A PageElement can for instance be an Article, or a Picture. An Article table obviously has other members / columns than a Picture. An article could have ie. "Title", "Lead", "Body" columns that are all of type nvarchar, while a Picture might have something like "AltText", "Path", "Width", "Height". I like this to be extensible, who knows what PageElements I might need in 3 months? So I guess I'd need a PageElementTypes table.
For the relationships, what about tables like these:
Pages with an Id, and other mumbo jumbo. (Create Date, Visible, what not)
Pages_PageElements with PageId and PageElementId.
PageElements with an Id and a PageElementTypeId and more mumbojumbo (SortOrder, Visibility etc.).
PageElementTypes with an Id and a Name (for instance "Article", "Picture", "AddressBlock")
Now, should I create a PageElementId column in every Articles, Pictures, AddressBlocks table to finish things up? That's where I'm a bit stuck, it's a simple 1:1 relationship so this should work, but somehow I might miss something.
Follow up:
The recommended solutions below with separate attributes would force me to store all attributes as the same type, or not? What If one PageElement has attributes that are nvarchar(255) and some are nvarchar(1000), what if some are integers?
If I got the EAV way I would have to create tons of tables for holding the attribute values for all the different data types out there.
The two common choices are Single Table Inheritance and Multi Table Inheritance. Other approaches include having tables for each concrete class which I've never used, and what I'd call a meta-table implementation, where the attribute definitions are moved into data rather than any sort of schema.

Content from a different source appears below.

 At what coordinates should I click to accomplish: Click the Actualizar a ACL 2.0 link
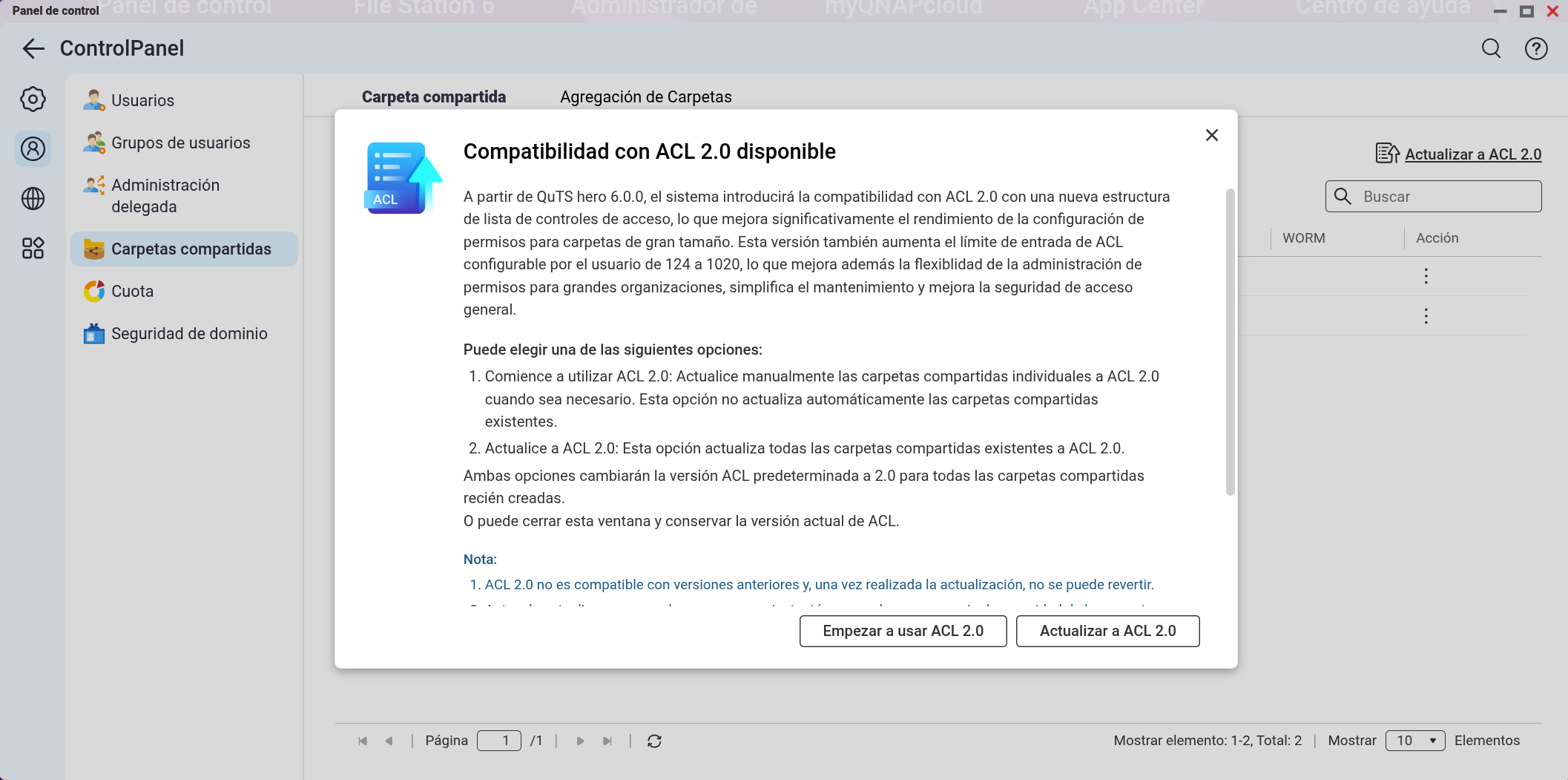[1472, 154]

I've had generally good experiences with STI, and provided you don't expect a plethora of classes and attributes it's the simplest solution. Simple is very good in my book.
Unless new page element types need to be created by users at runtime, I'd avoid the meta-tables approach and anything that begins to look like it. In my experience such code quickly becomes a quagmire and rarely delivers much value compared to a more concrete implementation updated at regular intervals by developers.

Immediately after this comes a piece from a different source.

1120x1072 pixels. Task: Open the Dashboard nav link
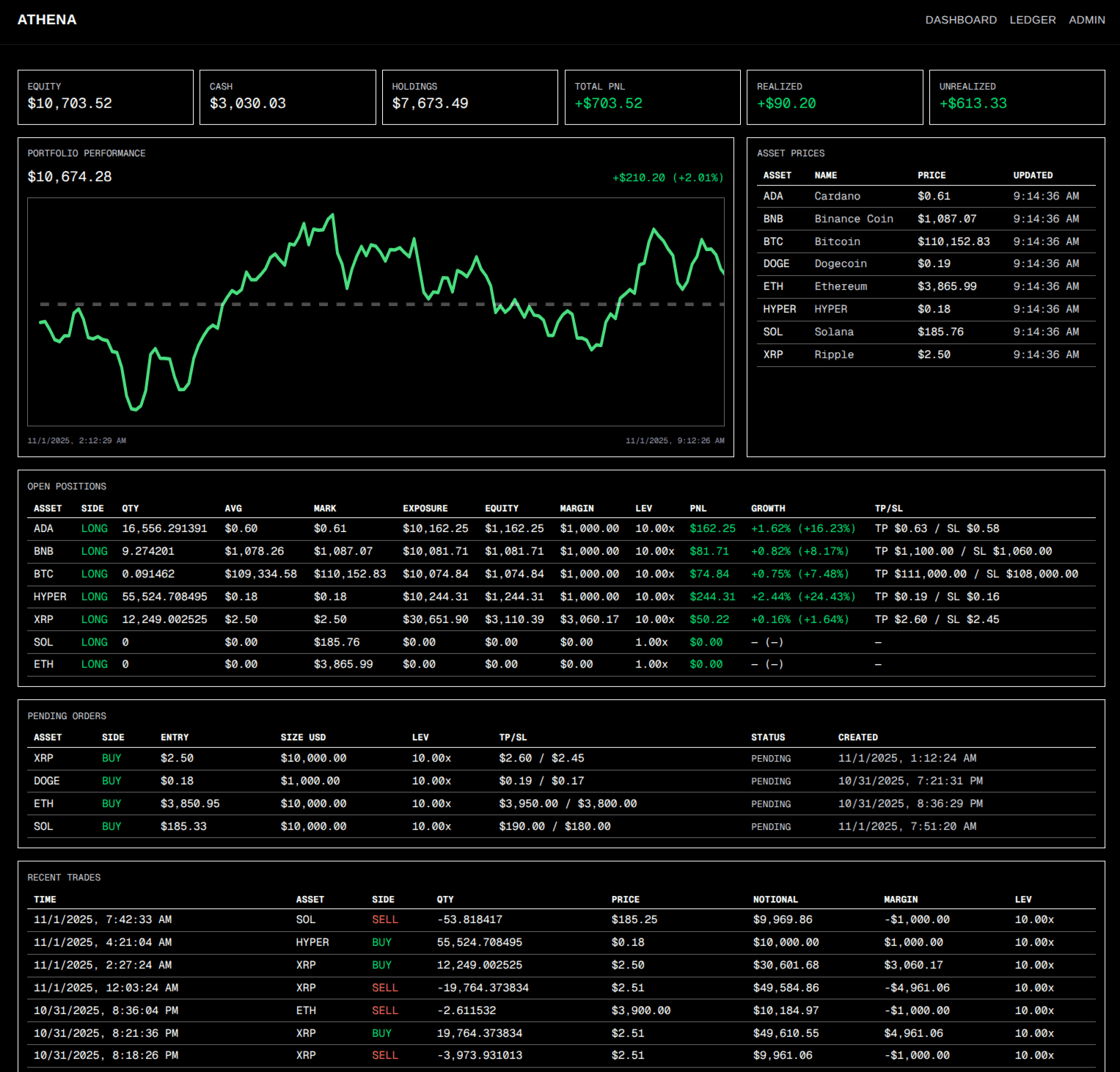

Just as you have configured Page Elements, you need to configure the Attributes associated with the Page Elements.
So we have two items that are extensible Page Elements & their Attributes.
I sugges the following tables:
Page : Page ID | ...
Page Elements : Page Element ID | Element Type ID | Page ID | ...

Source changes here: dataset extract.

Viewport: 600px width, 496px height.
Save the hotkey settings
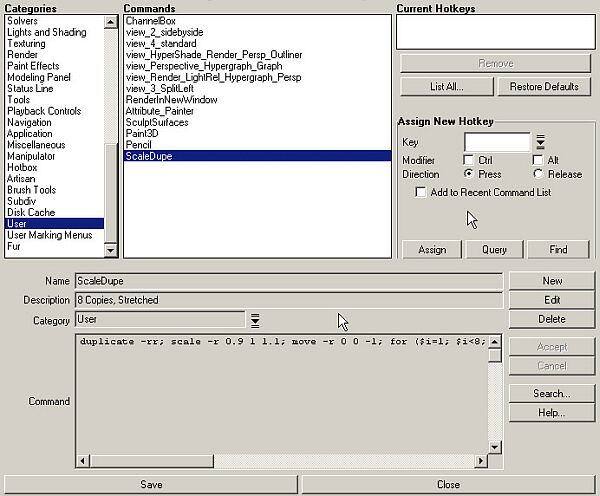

Page Element Type : Element Type ID | Page Element Type Label
Page Element Attribute Type : Attribute Type ID | Element Type ID | Attribute Label
Page Element Attributes : Page Element ID | Attribute Type ID | Attribute Value
The Page Element Attribute Type table will contain the list of attributes associated with an element. Example :
Atttibute Type ID 1 | Article | "Title"
Atttibute Type ID 2 | Article | "Lead"
Atttibute Type ID 3 | Picture | "AltText"
The Page Element Attributes table will store the actual value for the attributes assciated with a page element. Example :
Page Element ID 1 | Attribute Type ID 1 | "Everybody Loves Raymond"
Page Element ID 2 | Attribute Type ID 3 | "World Map"
The universal solution would be:
PageElementType: ID, Name, [Mumbo Jumbo]
PageElementTypeParameter: ID, PageElementTypeID, [Mumbo Jumbo]
Page: ID, [Mumbo Jumbo]
PageElement: ID, PageElementTypeID, [Mumbo Jumbo]
PageElementParameters: ID, PageElementID, PageElementTypeParameterID, Value, [Mumbo Jumbo]
In human words: There is a table for page element types, and an associated table, which lists possible parameters for each page element (like SRC and ALT for an image; TEXT for an article, etc).
Then there is a table with all the pages; an associated table which lists elements in each page; and a table which lists parameter values for each element.
I use a different naming convention then you but this is essentially what I would do:
PageElementType(PageElementTypeID, PageElementTypeName)
PageElement(PageElementID, PageElementTypeID)
Article(ArticleID, PageElementID, ...)
Picture(PictureID, PageElementID, ...)
Page(PageID, ...)
PageHasPageElement(PageHasPageElementID, PageID, PageElementID) => {PageID, PageElementID} are unique
This what I do and seems to be fairly well normalized and performs fine.
I guess I'll just go with what I got, EAV is no option for me. What I got now is a somewhat hybrid approach.